=== Extracted records ===
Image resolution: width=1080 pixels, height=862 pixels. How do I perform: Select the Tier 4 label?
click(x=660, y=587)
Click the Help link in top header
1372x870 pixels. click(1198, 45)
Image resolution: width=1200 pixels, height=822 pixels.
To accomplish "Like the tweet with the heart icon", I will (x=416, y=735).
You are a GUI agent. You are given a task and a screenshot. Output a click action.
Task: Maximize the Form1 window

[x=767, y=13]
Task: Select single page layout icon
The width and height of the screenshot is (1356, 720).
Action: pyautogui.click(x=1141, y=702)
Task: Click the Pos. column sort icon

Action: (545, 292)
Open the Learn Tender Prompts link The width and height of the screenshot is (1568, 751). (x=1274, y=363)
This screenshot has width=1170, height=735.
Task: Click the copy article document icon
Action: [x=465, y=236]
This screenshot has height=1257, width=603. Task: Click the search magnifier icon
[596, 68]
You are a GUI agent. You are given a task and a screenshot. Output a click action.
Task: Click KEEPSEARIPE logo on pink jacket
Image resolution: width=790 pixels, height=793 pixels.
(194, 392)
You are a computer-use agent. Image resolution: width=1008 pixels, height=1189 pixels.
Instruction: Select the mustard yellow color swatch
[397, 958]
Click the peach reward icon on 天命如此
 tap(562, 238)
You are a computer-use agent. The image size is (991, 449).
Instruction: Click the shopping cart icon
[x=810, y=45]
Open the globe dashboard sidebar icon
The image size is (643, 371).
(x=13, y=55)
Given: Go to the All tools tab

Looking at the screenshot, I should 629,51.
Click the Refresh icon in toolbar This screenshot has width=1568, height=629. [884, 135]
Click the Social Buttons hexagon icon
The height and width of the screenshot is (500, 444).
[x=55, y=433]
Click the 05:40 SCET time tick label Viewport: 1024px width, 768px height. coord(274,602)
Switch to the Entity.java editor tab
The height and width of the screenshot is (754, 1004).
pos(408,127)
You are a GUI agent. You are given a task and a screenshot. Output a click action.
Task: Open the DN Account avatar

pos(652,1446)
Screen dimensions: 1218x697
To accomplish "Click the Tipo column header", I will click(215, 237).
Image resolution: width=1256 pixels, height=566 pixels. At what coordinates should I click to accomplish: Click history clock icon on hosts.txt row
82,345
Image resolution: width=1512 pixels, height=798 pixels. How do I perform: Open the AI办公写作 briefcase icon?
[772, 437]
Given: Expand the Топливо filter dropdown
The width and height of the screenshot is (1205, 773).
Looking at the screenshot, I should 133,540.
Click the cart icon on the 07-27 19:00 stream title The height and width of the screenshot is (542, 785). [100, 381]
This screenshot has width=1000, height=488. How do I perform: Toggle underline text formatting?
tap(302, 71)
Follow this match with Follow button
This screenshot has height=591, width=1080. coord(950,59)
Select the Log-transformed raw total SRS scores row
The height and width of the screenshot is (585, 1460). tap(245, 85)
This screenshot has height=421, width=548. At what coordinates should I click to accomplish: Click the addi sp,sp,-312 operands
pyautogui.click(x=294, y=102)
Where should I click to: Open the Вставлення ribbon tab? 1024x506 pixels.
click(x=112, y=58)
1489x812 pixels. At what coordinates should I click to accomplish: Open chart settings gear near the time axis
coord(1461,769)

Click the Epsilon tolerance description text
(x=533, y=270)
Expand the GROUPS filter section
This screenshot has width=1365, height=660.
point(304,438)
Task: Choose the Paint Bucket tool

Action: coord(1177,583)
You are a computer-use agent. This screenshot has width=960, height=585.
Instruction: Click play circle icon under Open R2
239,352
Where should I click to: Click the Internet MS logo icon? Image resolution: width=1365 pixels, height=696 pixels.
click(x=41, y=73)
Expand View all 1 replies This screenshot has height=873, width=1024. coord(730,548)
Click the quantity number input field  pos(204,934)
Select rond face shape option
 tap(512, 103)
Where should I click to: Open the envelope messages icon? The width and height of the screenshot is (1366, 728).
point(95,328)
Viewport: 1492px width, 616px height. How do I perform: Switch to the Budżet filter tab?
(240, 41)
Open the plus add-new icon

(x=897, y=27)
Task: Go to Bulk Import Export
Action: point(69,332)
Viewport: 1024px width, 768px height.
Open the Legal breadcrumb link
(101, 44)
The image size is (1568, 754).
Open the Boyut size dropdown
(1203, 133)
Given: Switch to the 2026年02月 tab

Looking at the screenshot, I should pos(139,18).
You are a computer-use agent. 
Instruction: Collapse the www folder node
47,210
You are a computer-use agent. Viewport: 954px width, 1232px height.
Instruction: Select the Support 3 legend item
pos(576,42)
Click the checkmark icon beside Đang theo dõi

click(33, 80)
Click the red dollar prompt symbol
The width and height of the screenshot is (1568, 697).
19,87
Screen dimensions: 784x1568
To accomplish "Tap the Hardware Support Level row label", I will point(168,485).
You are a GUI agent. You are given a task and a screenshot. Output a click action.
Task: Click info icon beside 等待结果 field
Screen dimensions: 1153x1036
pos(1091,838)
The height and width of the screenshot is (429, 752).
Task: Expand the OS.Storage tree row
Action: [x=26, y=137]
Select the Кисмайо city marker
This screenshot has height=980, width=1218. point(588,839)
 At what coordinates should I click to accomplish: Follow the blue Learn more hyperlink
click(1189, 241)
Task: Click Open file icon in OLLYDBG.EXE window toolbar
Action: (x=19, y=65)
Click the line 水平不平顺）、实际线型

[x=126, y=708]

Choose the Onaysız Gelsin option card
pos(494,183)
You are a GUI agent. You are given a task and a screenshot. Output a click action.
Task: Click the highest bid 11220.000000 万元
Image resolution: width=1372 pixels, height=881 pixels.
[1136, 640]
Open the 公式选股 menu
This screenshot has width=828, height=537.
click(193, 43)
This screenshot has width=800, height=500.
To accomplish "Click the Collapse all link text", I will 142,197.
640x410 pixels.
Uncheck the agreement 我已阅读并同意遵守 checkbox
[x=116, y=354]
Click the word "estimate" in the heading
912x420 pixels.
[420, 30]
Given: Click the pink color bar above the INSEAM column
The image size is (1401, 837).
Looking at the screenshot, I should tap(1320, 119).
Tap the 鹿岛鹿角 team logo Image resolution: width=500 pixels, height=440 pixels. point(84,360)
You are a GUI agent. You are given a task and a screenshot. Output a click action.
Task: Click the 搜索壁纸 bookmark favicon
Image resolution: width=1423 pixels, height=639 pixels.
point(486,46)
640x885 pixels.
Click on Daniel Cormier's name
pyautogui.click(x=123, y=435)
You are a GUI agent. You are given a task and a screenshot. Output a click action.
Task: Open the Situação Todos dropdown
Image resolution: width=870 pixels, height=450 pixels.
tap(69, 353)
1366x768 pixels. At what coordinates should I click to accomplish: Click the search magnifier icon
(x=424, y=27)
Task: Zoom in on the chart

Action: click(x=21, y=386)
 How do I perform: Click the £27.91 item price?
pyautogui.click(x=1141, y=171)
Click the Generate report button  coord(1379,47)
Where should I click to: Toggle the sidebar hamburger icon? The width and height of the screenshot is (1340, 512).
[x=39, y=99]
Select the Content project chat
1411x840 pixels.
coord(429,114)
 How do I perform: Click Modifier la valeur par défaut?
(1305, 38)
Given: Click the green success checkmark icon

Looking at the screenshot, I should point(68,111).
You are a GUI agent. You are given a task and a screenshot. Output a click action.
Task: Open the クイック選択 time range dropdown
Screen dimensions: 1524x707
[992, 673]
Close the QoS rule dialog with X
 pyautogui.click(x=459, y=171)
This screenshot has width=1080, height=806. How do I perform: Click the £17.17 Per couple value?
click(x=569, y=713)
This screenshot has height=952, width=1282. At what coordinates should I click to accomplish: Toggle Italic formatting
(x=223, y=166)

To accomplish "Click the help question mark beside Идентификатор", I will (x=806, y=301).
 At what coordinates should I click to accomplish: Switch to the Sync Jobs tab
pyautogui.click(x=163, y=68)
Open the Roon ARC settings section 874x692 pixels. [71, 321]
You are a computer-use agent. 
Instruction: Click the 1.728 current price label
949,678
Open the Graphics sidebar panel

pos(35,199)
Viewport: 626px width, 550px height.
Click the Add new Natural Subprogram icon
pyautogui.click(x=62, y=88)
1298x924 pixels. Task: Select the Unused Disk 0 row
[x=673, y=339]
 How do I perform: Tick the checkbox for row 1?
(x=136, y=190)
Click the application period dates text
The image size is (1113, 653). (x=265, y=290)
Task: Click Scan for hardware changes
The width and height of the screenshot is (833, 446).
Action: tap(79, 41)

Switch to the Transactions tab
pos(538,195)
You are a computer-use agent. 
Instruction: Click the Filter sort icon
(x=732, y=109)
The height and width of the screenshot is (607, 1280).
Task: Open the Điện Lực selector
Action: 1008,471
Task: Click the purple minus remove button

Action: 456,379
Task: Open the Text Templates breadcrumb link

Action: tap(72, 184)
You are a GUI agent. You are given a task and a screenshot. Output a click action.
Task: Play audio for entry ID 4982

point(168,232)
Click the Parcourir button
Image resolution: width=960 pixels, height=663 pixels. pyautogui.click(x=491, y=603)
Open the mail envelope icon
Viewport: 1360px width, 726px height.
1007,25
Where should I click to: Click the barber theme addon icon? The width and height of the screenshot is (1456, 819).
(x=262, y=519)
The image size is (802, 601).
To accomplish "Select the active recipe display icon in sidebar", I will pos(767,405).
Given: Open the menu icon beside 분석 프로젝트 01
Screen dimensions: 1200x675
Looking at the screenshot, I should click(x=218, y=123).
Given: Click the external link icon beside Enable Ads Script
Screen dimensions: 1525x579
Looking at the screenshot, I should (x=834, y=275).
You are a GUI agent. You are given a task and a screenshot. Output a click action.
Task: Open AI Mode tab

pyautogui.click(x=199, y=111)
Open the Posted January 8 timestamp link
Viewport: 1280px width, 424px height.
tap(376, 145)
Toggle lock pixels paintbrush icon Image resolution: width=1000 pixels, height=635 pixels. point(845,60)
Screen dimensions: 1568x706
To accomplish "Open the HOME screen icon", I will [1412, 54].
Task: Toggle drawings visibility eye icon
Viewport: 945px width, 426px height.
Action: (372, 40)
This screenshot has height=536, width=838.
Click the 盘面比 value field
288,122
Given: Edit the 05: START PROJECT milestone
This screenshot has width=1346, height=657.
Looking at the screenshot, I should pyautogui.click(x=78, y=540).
===
Please count the lines that hold "pink" in this data and report the total alone.

[Solution]:
2